I remember exactly the day I decided not to grow up.

I was twelve years and 364 days old. The following morning I would wake to birthday cards in the mail. There would be presents to unwrap at a party in the afternoon. This year though, anticipation was mixed with dread. There would be 13 candles on the cake. From tomorrow I would be a teenager, and after that you became a grown-up.

I liked being a child. I especially enjoyed staring out of the window, watching clouds change shape. A ship slowly turned into a piano, and then a cliff face hanging in the air. But I had seen what happened to other boys when they became teenagers. It wasn’t an attractive prospect. Their faces erupted with spots. They got boils on their necks. Limbs started to grow at unequal speeds. Stray hairs sprouted from their chins. They had to spend months – years even – preparing for exams and probably missing Star Trek on TV.

From my observation the world of grown-ups, too, was agonisingly boring. A conspiracy of tedium. My parents had to work every day whether they felt like it or not. They had to wear the same dull clothes every day; as a nurse, my mother even had to wear a uniform. They had to do the washing and ironing and pay the bills and keep the garden tidy. They worried about money all the time. There were whispered conversations about the cost of school uniforms. Being grown-up was a strange totalitarian state to which I seemed destined to be exiled in a few years. The scale and complexity of this world awed me: I felt like a figure in a Jeffrey Smart painting, small and fragile, overshadowed by vast industrial structures. My entire spirit revolted at the thought, that evening before my thirteenth birthday.

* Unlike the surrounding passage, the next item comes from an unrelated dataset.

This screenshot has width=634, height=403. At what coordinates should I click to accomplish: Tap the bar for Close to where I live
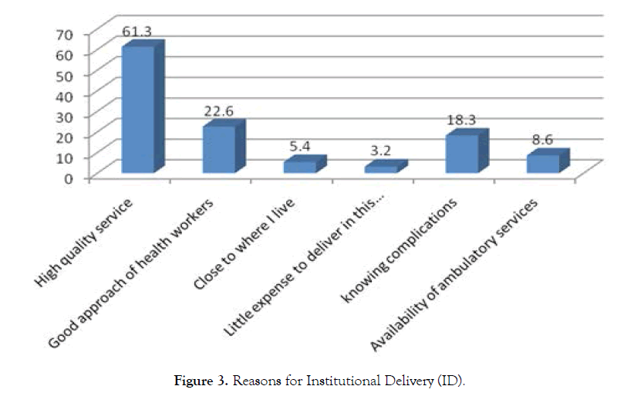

Everything happened exactly as I feared. The following year, my voice broke. My schoolboy complexion erupted into a volcanic landscape of red pustules. Hairs spiralled zanily out from my chin. When I shaved, the razor lopped the heads off my spots so that they bled. I went to school with little squares of tissue paper dotting my face, feeling like an outcast from a leper colony. My only consolation was the sight of other boys with just as many spots dotting their faces. It baffled me that one of the worst-afflicted seemed unconcerned by his appearance, no more than his beautiful long-legged girlfriend, captain of the netball team. There was more homework too, of course, but that at least I didn’t mind.

Finally, after all the study and when there were no more exams for me to take, I discovered that I had become a grown-up. I  wore a suit every day. I sat in meetings discussing budgets and timelines and contract deliverables. I discovered the benefits of adulthood too: those things I knew little about on the eve of my thirteenth birthday. There was sex of course. There was travel. There was work: the joy of doing something well. And then there was love.

 A few decades on, I have lived in five cities, thinking each was my home. I have had four professions, each time becoming restless and abandoning it for another. And I have discovered something else. That twelve year-old boy never did grow up after all. He is still there, gazing dreamily out of the window, chin on his hand, happily watching my life unfold and repeatedly re-make itself, as he once watched a cloud change shape over and over again.

I discovered as well that there were other people who had never grown up. I know them by certain signs. And if we ever meet, you and I, perhaps we too will know each other and exchange a smile of recognition.